Na realidade, até agora o PAC de 2011 praticamente não saiu do papel. Dos R$ 40 bilhões autorizados, foram efetivamente pagos até hoje apenas R$ 591 mil, de acordo com o sistema de acompanhamento de gastos do Senado. A maior parte investida neste ano é de restos a pagar.

Soterrado numa montanha de escombros, o governo afirma que o corte nas verbas do Minha Casa não afetará sua meta de construir 2 milhões de habitações. Se for levado em conta o que o programa alcançou até agora, é melhor desconfiar também desta promessa.

Recorde-se que o compromisso assumido pelo governo Lula, com as bênçãos de Dilma, era construir 1 milhão de casas. Já se passaram quase dois anos desde então e a meta ainda está distante, muito distante. Segundo balanço divulgado em 12 de novembro do ano passado, menos de 200 mil moradias haviam sido efetivamente erguidas até aquela data.

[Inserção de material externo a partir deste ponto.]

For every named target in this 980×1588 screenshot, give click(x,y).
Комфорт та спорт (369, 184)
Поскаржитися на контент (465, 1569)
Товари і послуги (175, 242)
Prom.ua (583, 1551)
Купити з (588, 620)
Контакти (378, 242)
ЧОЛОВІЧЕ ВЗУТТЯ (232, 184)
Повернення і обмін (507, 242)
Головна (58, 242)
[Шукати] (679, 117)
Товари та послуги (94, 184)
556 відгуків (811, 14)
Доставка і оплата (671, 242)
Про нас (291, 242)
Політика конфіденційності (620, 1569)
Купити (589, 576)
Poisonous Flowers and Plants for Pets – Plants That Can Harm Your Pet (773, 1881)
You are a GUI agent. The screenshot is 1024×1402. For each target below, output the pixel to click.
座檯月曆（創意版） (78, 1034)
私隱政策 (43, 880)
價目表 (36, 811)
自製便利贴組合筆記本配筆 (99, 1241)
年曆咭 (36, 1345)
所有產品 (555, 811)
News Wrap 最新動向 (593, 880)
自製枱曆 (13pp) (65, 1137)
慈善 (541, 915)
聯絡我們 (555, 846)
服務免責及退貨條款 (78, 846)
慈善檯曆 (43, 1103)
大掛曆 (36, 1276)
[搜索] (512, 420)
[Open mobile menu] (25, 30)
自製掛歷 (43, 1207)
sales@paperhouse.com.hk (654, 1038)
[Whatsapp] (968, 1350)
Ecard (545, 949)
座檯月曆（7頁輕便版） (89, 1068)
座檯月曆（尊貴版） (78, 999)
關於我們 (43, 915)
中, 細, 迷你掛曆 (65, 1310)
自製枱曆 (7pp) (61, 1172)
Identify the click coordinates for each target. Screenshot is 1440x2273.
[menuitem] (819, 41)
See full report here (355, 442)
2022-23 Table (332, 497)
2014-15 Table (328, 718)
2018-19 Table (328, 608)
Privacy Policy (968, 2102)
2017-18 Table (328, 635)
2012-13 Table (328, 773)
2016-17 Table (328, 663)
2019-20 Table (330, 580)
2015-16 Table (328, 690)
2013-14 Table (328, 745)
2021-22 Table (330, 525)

Em suas demonstrações contábeis, anunciadas há duas semanas, a Caixa preferiu informar apenas que superou a meta de contratações do programa, sem detalhar quando de fato conseguiu construir. Não diz, claro, que foram erguidas menos de 6 mil casas para famílias com renda de até três salários mínimos – faixa em que se concentra o grosso do déficit habitacional do país, estimado em 5,8 milhões de unidades. Equivalem a 1,5% da meta.

Na divulgação das medidas do ajuste fiscal, o governo tentou a todo custo omitir que fazia o inverso do que a presidente prometera a seus eleitores. Mas o ministro Guido Mantega acabou deixando escapar que o arrocho se fez necessário por causa da aceleração excessiva da economia – decorrência direta da escalada de gastos públicos para eleger Dilma.

Também admitiu que, agora, voltará a perseguir a meta de superávit cheia, reconhecendo as mandracarias contábeis dos últimos anos. Mantega sustenta que o ajuste não visa a segurar a inflação. Deveria. Afinal, as projeções dos agentes econômicos não param de subir e levarão o Banco Central a aumentar hoje, mais uma vez, a taxa básica de juros.

O arrocho fiscal agora anunciado já nasce capenga e descalibrado. Nas contas de pé quebrado da equipe econômica de Dilma, não estão previstos, por exemplo, de onde virão recursos para bancar o aumento do Bolsa Família anunciado ontem, o iminente reajuste da tabela do imposto de renda, nem como será feito um novo aporte ao BNDES. É melhor se precaver: com tamanha habilidade, as mãos de tesoura vão acabar ceifando cabeças.